The first two rounds will be spread across two courses. Torrey Pines North and Torrey Pines South. Yahoo! gamers will want to make note that Torrey Pines North is much shorter and much easier. The final two rounds are played on the South Course. Essentially, splitting the first two rounds over two courses is the only way a full field can get two rounds in in two days due to daylight.
- Torrey Pines (South) is a 7,698 par-72 layout featuring four par 5s and four par 3s.
- Torrey Pines (North) is a 7,052 par-72 layout featuring four par 5s and four par 3s.
One other note, the greens are poa annua. It's a grass that tends to putt very bumpy and worsens as the day goes on. It's a frustrating grass to putt, and nothing outside of about 24 inches is a gimmie. There are few guys that putt that grass well, with Brandt Snedeker leading the charge in a big way. That Woods guy has been known to be an elite putter, too. Jimmy Walker seems to show up on poa annua courses as well. Because those four footers aren't "good," lag putting to stone dead is a premium.
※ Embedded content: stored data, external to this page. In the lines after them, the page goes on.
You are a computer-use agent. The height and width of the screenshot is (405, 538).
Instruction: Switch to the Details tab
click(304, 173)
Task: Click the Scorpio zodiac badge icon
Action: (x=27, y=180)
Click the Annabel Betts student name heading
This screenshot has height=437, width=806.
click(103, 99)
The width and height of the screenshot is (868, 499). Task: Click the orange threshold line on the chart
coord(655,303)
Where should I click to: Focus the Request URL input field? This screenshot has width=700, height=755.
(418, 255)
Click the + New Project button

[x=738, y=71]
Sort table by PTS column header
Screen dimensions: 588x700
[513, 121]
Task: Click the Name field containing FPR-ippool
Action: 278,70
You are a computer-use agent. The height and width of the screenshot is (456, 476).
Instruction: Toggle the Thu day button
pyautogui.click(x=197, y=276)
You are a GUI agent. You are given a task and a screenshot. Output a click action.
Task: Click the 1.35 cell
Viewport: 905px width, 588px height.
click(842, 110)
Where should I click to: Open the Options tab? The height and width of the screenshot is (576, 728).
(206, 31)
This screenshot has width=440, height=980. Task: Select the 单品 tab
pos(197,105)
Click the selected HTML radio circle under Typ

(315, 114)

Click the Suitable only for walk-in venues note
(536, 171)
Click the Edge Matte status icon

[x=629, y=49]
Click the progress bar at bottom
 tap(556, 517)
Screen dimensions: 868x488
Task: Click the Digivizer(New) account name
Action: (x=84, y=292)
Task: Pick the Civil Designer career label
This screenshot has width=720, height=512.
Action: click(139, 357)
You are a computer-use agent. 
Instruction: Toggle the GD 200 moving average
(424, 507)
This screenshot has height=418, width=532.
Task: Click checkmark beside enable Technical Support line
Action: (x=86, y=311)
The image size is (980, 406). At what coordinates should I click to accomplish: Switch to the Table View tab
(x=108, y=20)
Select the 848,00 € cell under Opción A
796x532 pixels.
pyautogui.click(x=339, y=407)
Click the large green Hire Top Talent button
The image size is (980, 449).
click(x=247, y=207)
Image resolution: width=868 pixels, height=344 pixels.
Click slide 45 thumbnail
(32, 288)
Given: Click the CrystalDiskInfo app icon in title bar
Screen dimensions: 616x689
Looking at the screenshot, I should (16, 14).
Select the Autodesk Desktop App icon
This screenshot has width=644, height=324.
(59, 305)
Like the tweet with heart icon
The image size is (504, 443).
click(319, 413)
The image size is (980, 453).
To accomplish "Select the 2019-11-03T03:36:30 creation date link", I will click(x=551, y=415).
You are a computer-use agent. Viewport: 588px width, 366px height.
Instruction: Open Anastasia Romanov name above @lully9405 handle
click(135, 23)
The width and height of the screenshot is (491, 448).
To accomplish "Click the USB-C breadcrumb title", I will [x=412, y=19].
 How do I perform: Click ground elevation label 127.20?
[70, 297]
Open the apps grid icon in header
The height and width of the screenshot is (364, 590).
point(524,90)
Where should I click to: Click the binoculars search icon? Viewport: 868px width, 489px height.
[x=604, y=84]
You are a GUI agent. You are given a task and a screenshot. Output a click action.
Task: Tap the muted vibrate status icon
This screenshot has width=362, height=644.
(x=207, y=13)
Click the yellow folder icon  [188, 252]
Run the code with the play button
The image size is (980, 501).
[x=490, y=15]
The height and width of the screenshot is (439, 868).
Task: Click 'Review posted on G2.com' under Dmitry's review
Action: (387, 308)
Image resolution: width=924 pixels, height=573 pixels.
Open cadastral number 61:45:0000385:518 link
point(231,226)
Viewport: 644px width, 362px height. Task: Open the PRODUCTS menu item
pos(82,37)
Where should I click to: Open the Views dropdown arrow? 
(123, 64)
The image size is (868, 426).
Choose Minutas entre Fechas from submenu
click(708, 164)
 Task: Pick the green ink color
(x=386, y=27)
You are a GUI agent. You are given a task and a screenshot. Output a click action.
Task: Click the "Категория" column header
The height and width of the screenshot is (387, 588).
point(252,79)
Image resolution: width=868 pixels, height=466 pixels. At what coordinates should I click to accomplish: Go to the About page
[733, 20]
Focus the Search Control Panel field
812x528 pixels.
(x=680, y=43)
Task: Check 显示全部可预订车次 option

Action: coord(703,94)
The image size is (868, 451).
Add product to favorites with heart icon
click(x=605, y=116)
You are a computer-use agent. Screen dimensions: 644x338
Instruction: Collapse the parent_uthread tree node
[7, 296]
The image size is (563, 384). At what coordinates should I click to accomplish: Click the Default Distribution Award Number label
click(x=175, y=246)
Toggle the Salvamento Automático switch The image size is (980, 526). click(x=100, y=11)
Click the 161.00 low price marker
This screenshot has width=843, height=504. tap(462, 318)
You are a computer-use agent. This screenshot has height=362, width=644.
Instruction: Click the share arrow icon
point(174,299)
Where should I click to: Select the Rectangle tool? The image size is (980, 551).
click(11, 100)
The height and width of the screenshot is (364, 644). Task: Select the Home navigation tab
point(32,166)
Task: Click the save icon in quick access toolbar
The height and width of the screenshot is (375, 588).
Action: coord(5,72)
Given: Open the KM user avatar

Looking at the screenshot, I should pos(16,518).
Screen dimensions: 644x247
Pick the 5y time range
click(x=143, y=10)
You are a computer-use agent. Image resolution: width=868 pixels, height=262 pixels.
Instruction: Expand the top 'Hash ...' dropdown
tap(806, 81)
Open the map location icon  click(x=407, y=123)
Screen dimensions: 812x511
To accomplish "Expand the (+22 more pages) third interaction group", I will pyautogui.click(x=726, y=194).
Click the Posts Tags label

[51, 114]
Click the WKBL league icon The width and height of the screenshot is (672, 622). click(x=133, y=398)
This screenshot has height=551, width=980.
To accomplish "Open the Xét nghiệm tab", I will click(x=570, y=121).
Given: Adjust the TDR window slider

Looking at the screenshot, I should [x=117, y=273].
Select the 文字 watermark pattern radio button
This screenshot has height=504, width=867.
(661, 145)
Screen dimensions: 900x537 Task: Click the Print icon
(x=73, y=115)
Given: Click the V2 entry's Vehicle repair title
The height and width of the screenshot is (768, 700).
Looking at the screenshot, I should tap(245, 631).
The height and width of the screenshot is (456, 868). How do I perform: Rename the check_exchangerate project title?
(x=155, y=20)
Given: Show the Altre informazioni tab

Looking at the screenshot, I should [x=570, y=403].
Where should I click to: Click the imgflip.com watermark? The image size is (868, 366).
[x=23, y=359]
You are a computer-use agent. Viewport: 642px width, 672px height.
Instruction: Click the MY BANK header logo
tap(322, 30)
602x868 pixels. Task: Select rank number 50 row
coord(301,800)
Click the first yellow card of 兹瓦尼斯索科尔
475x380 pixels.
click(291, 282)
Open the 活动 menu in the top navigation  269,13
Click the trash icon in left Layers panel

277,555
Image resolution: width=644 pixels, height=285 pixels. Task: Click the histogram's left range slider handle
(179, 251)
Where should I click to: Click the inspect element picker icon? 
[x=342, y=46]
That said, if you want to make an eight-foot birdie putt, you better give it enough speed not to bump off the line. See why it's maddening?
So, what do the stats say?
- It could be inferred, given the length of the South Course, but long is better than short, and it's also better than straight to a degree.
- There are two ways to look at putting. One is that everyone not named Brandt Snedeker is going to suck on the greens this week, so bad putters get a little bit of a hall pass. The other is that it takes a highly skilled putter to leave lags in the correct spots, while still being aggressive enough to make birdies.
- The recipe should probably involve a gander at proximity, as it's easier to one and two putt from close range than it is from far.
- This is also a good tournament to look at the all-around ranking. Maybe total driving with a tilt towards distance over accuracy as well.
We'll begin working on our magic formula (the one that didn't include Patrick Reed last week) and return with power rankings tomorrow.
Until then, happy research!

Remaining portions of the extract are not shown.